There were plenty more, of course, and that Cup-clinching goal against Philadelphia was a close second for McCarty.
“I’ve got a loaded deck of favorite memories,” he said. “But one of ’em is smokin’ that cigar on the golf cart coming from the dressing room to meet you guys after we won in ’97. I just remember the smell — I mean, you can’t forget the smell down here — but I remember the smell of hockey, springtime, humidity, sweat, champagne, whatever.”
Whatever it was, he added, “You will notice that it is gone.”

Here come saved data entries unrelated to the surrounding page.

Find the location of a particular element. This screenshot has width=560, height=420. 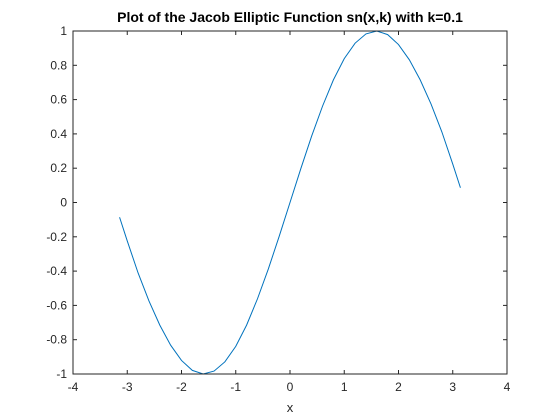

y-tick-label: 0.6 is located at coordinates (58, 100).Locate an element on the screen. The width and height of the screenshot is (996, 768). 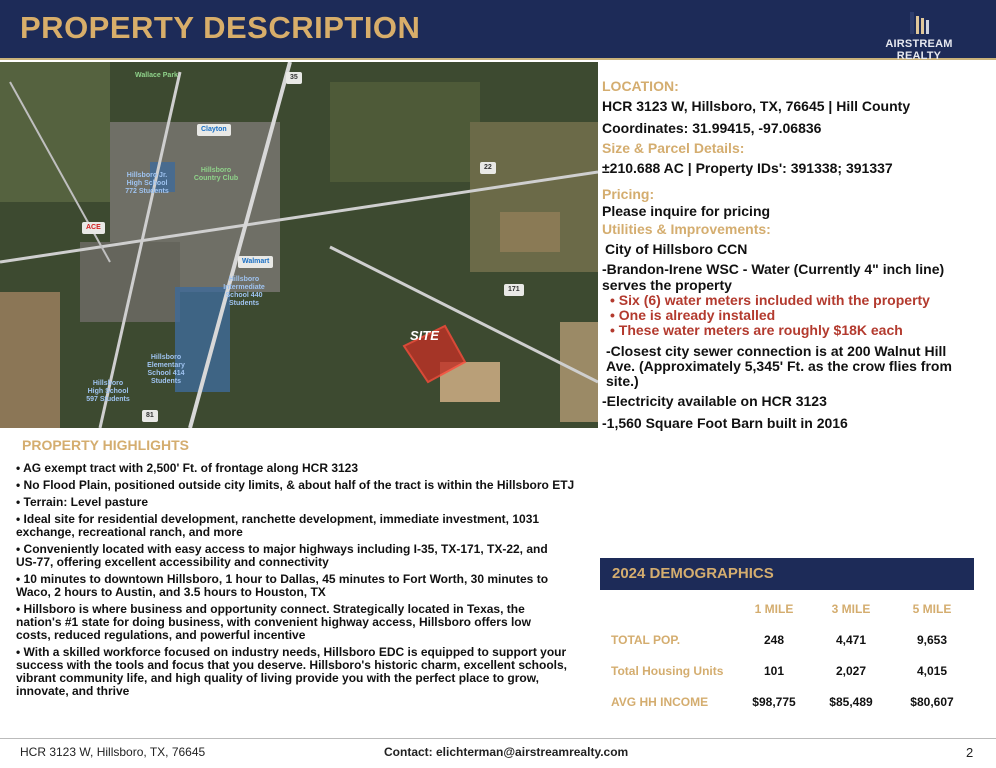
table-row: Total Housing Units 101 2,027 4,015 is located at coordinates (787, 670).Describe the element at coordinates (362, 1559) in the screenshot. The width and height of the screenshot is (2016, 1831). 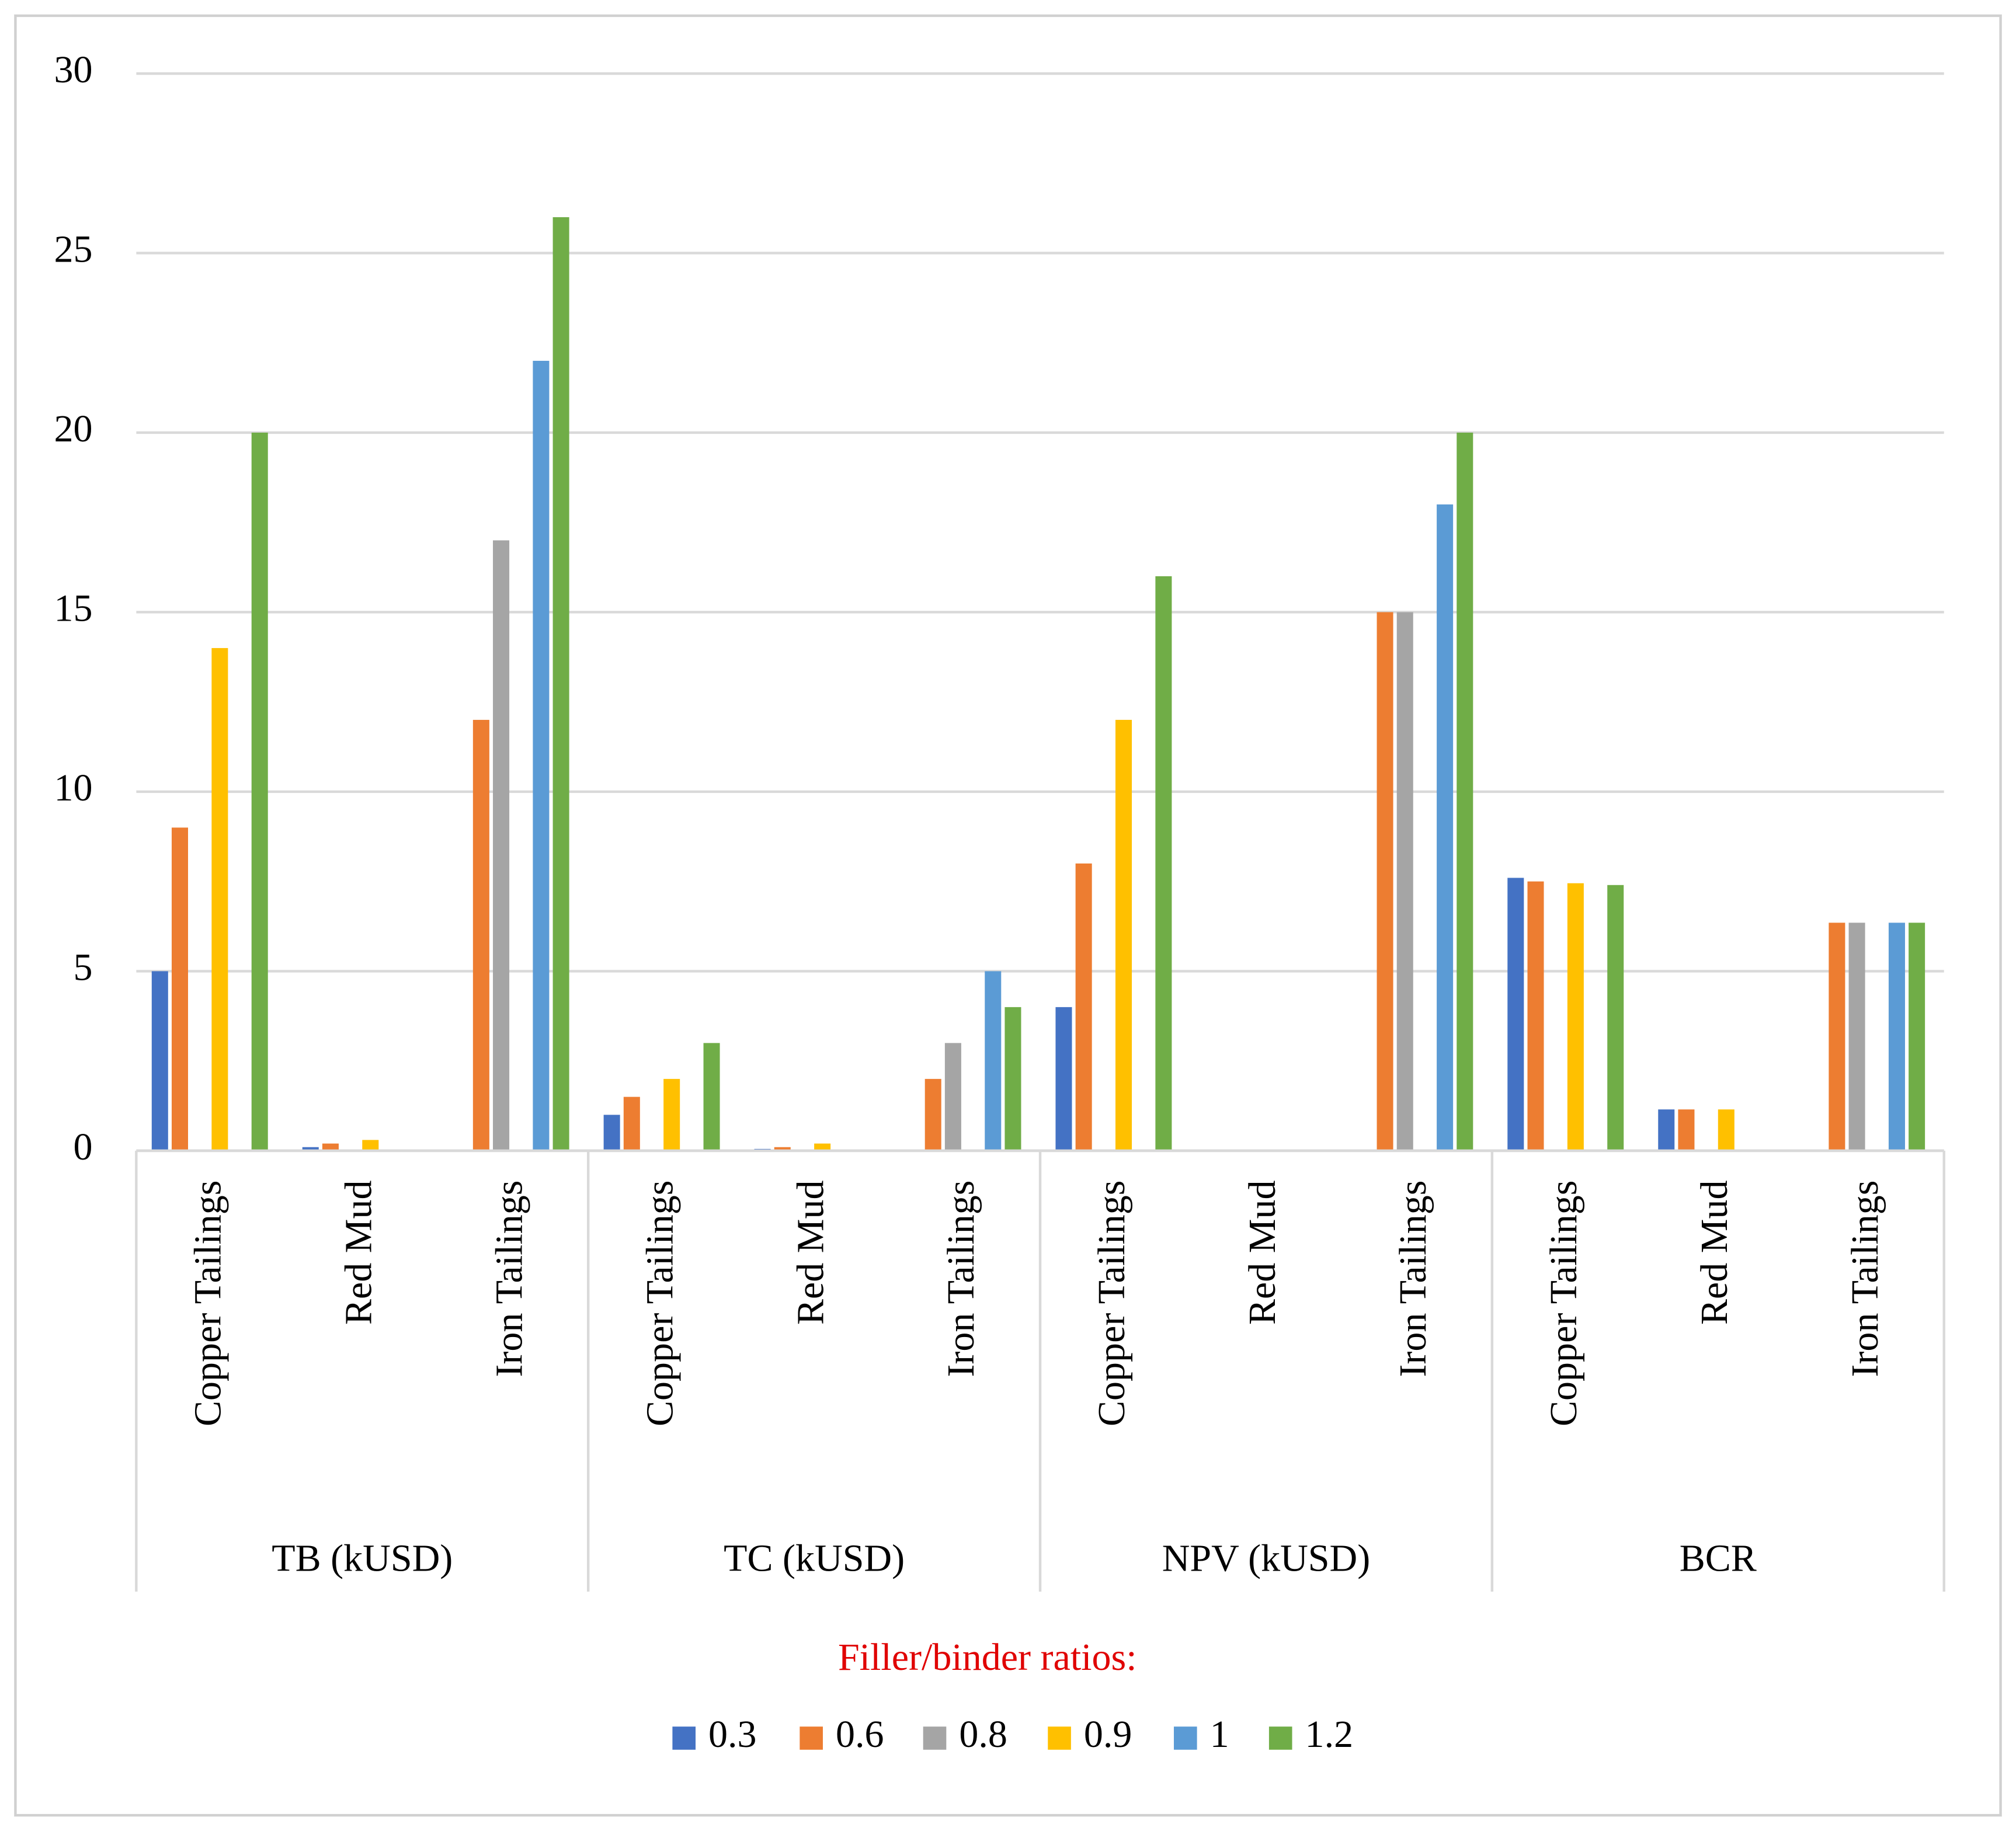
I see `group-label: TB (kUSD)` at that location.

Vernon laughed as he recalled a victory cigar of his own from that glorious June night in ’97. It’s one no one can ever forget, because he’s holding it on the ice in the team photo taken with the Cup. And how did he end up with a cigar that quickly?
“A fan threw it to me,” Vernon said Sunday, laughing. “I don’t know who that fan was. But it was kind of a nice gesture. It was a good cigar, I recall.”
Vernon was asked what he’d like to take with him as a souvenir from the Joe, and he pondered it for a while. He liked the comfy stool in front of his locker, he said. But mostly what he’d like to keep was something he can’t really take.
“The names on the wall,” he said, referencing the cinder-block outside the Red Wings’ dressing room where the Cup-winning rosters are painted on as a tribute. “Just the group of guys that did it, I guess.”
Those walls will be gone soon enough, they all know. But the group that called those walls home?
“Gone, but not forgotten,” McCarty said. “And that’s the way it’ll always be here.”